# [STATED EXERCISE]
Express the lines as a Markdown table with the columns Row and Line Text, starting at the line that contains "The image size" and stopping after the line that contains "center [889, 256].", with blank lines omitted. Leave the pictures out of the table.
+-------+
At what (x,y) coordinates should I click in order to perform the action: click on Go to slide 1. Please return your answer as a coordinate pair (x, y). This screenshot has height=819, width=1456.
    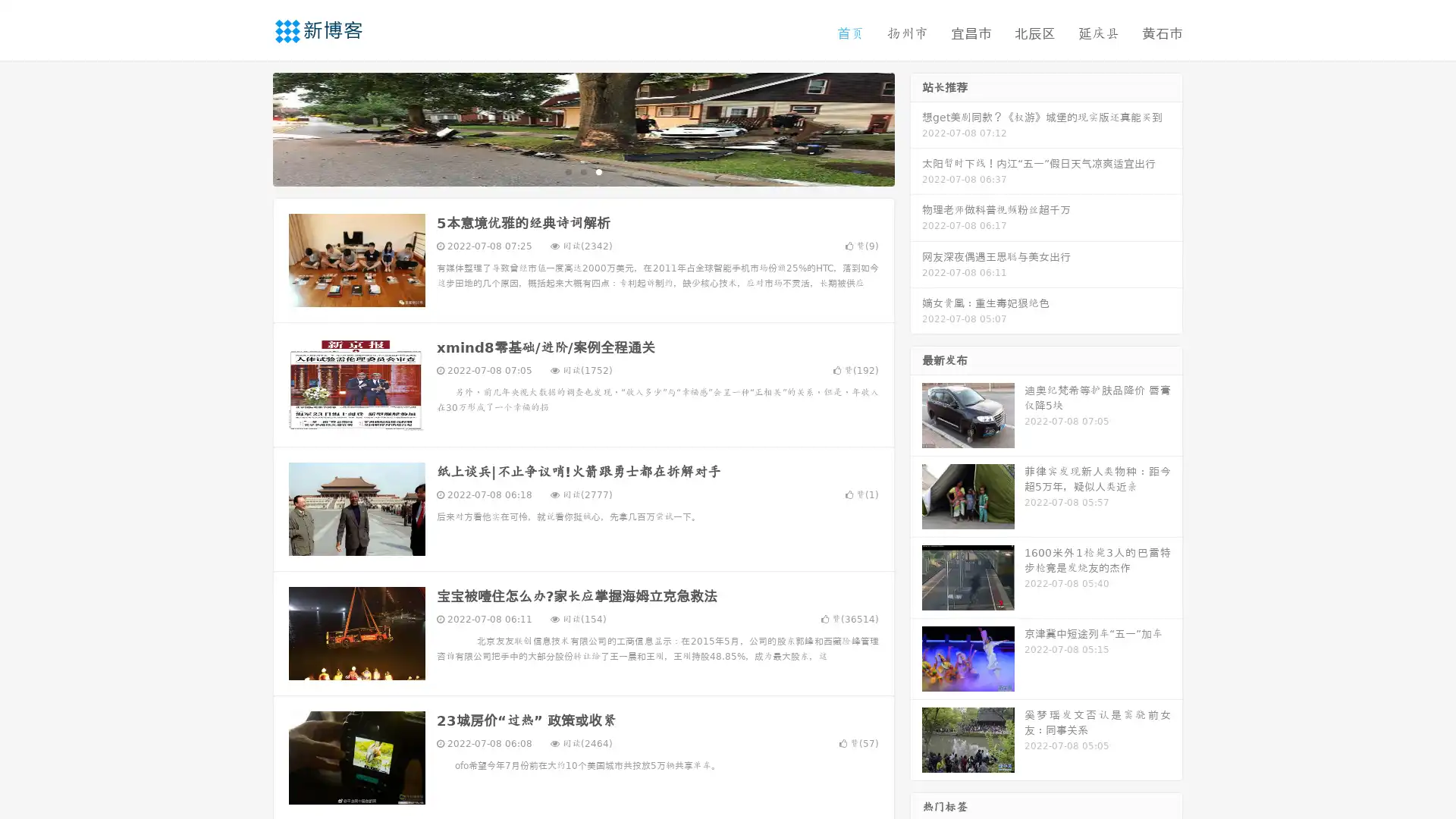
    Looking at the image, I should click on (567, 171).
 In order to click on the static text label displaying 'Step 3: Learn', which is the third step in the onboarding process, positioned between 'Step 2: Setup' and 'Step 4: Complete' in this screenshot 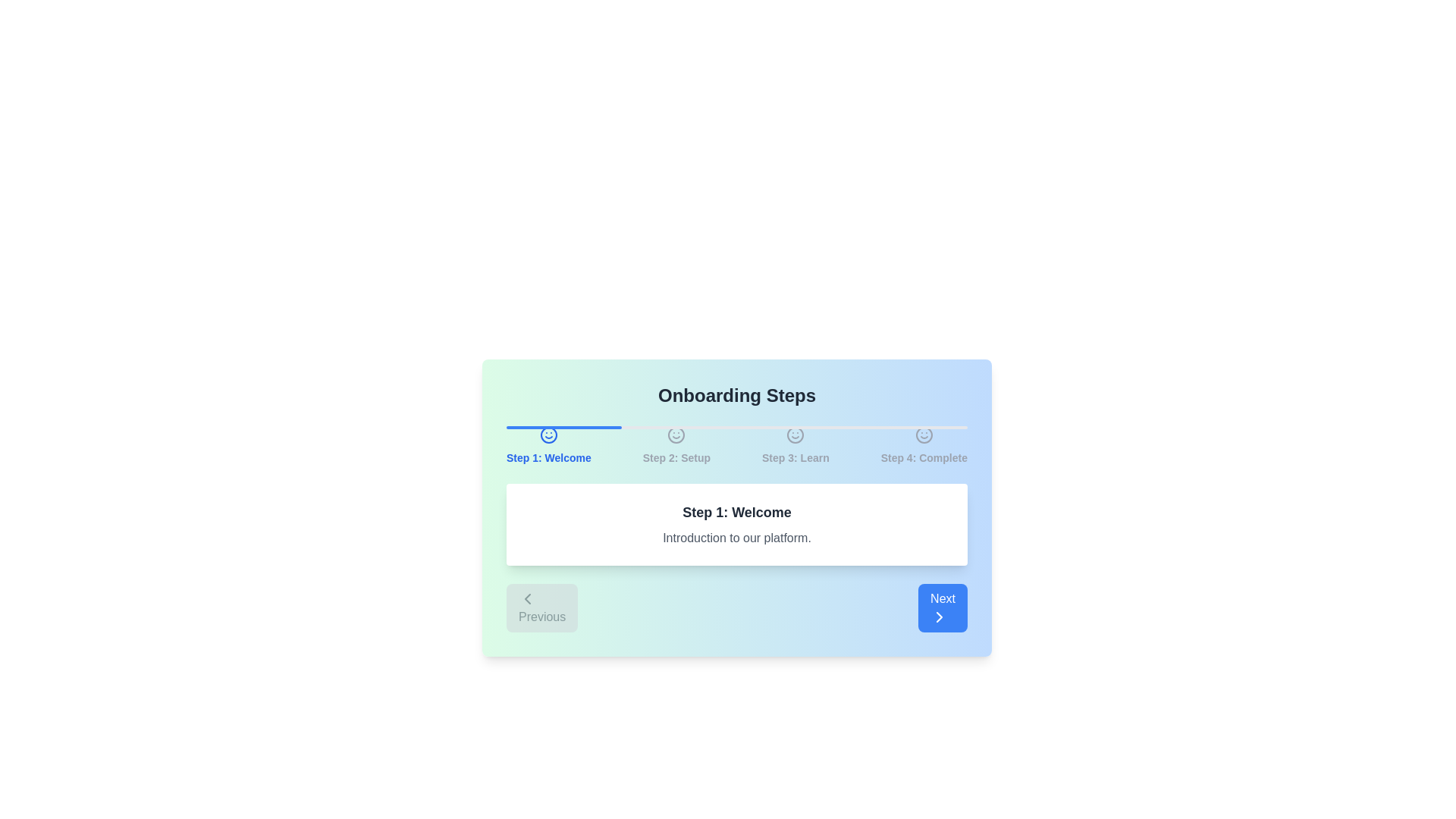, I will do `click(795, 457)`.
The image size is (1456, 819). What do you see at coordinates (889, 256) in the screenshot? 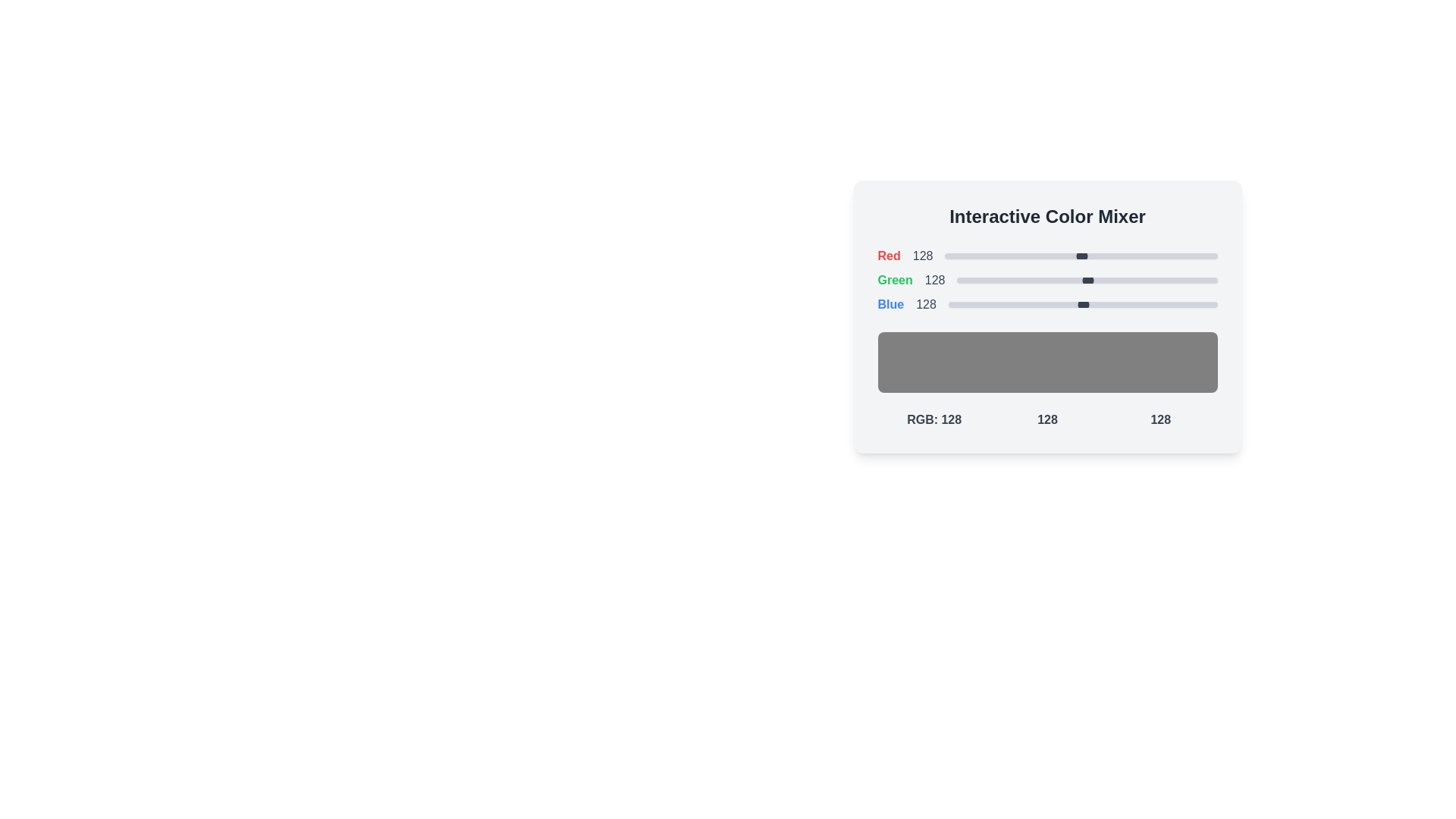
I see `the 'Red' label that indicates the control for the 'Red' value in the RGB color mixer interface` at bounding box center [889, 256].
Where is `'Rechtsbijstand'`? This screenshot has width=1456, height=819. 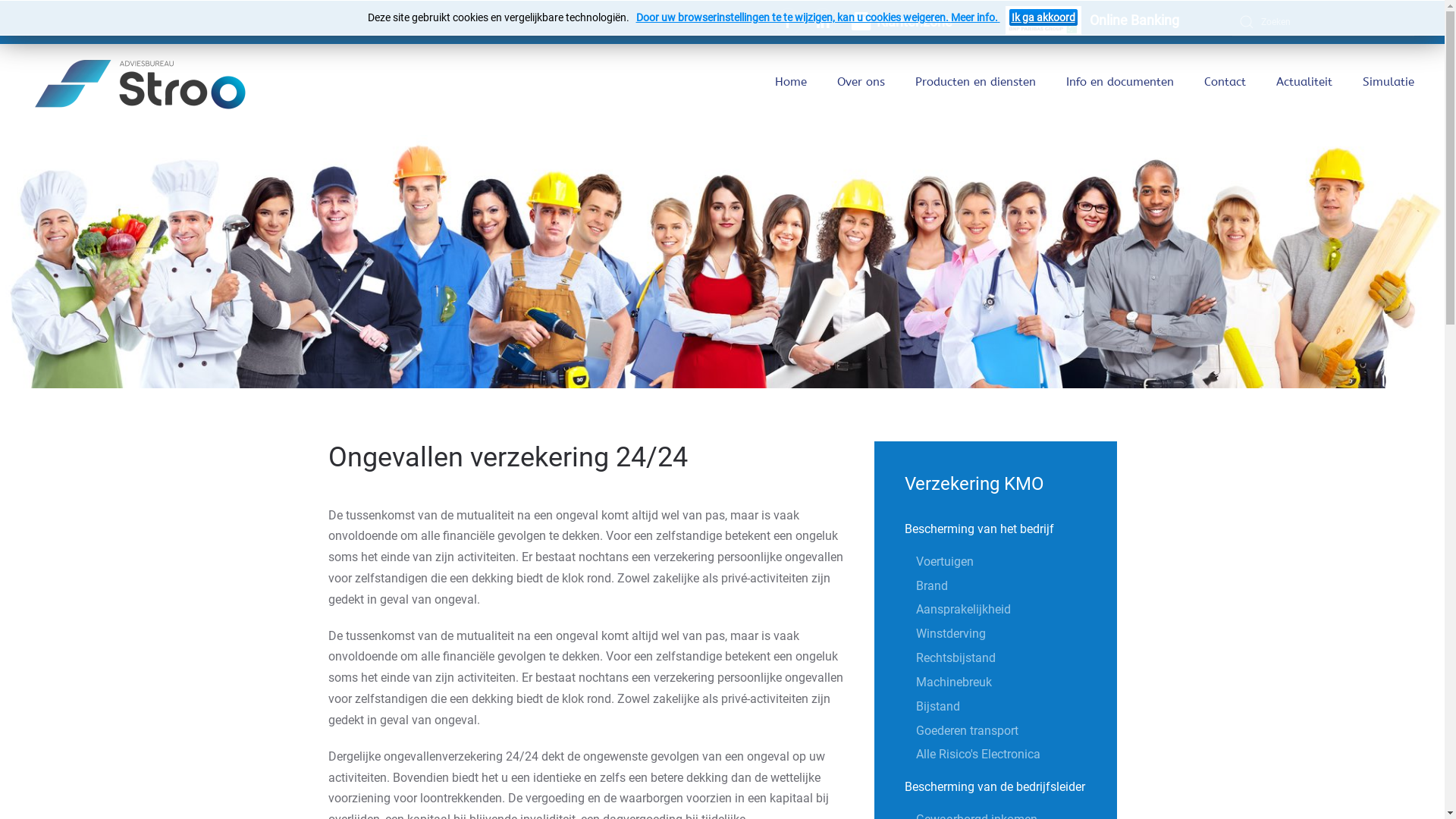 'Rechtsbijstand' is located at coordinates (1016, 657).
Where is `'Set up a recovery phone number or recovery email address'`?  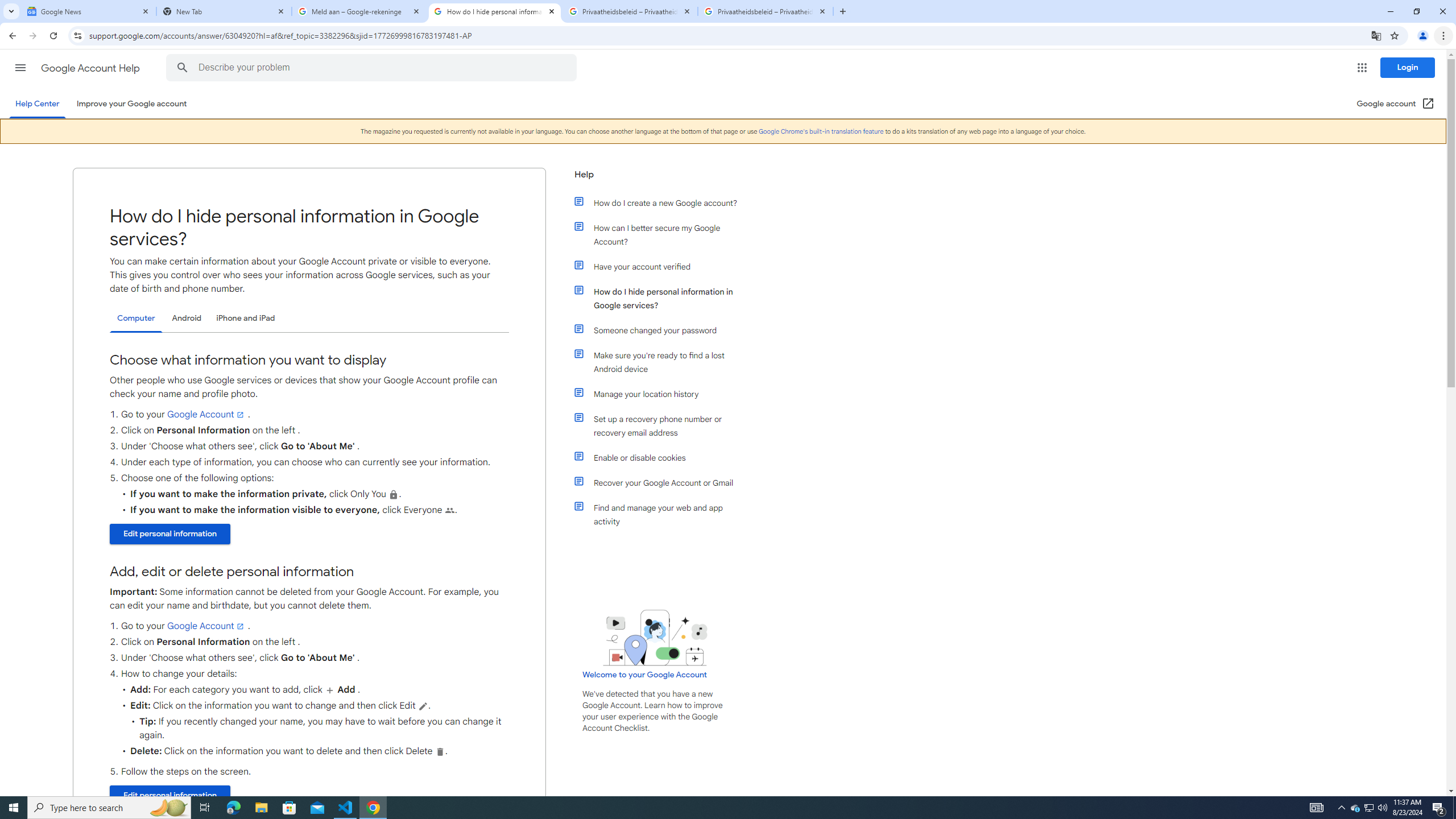 'Set up a recovery phone number or recovery email address' is located at coordinates (661, 425).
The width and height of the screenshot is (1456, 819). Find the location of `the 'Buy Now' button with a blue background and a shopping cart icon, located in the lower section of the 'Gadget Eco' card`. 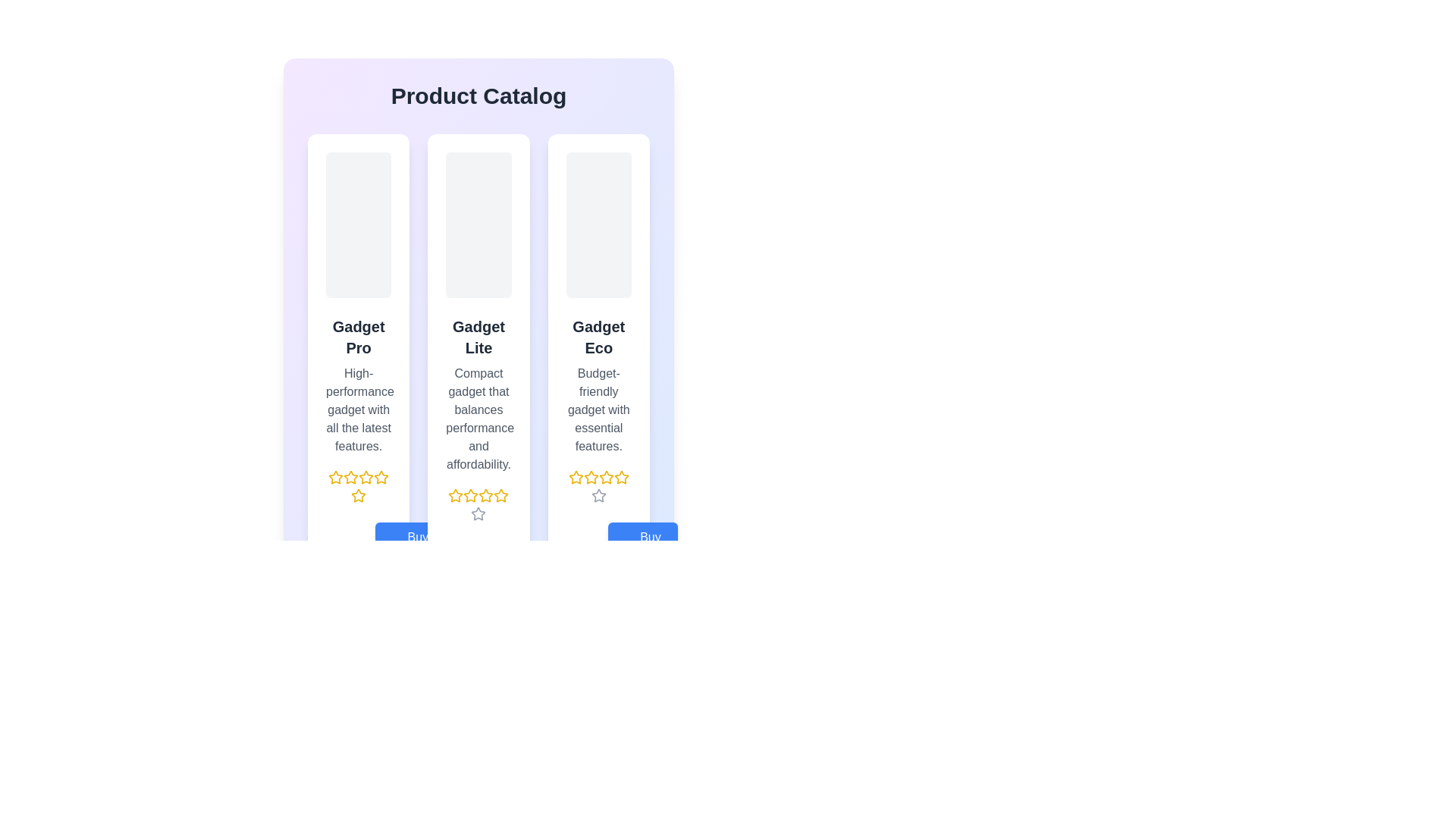

the 'Buy Now' button with a blue background and a shopping cart icon, located in the lower section of the 'Gadget Eco' card is located at coordinates (642, 547).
+-------+
# [OUTPUT OF THE EXERCISE]
| Row | Line Text |
|---|---|
| 1 | The image size is (1456, 819). What do you see at coordinates (889, 256) in the screenshot?  |
| 2 | I see `the 'Red' label that indicates the control for the 'Red' value in the RGB color mixer interface` at bounding box center [889, 256]. |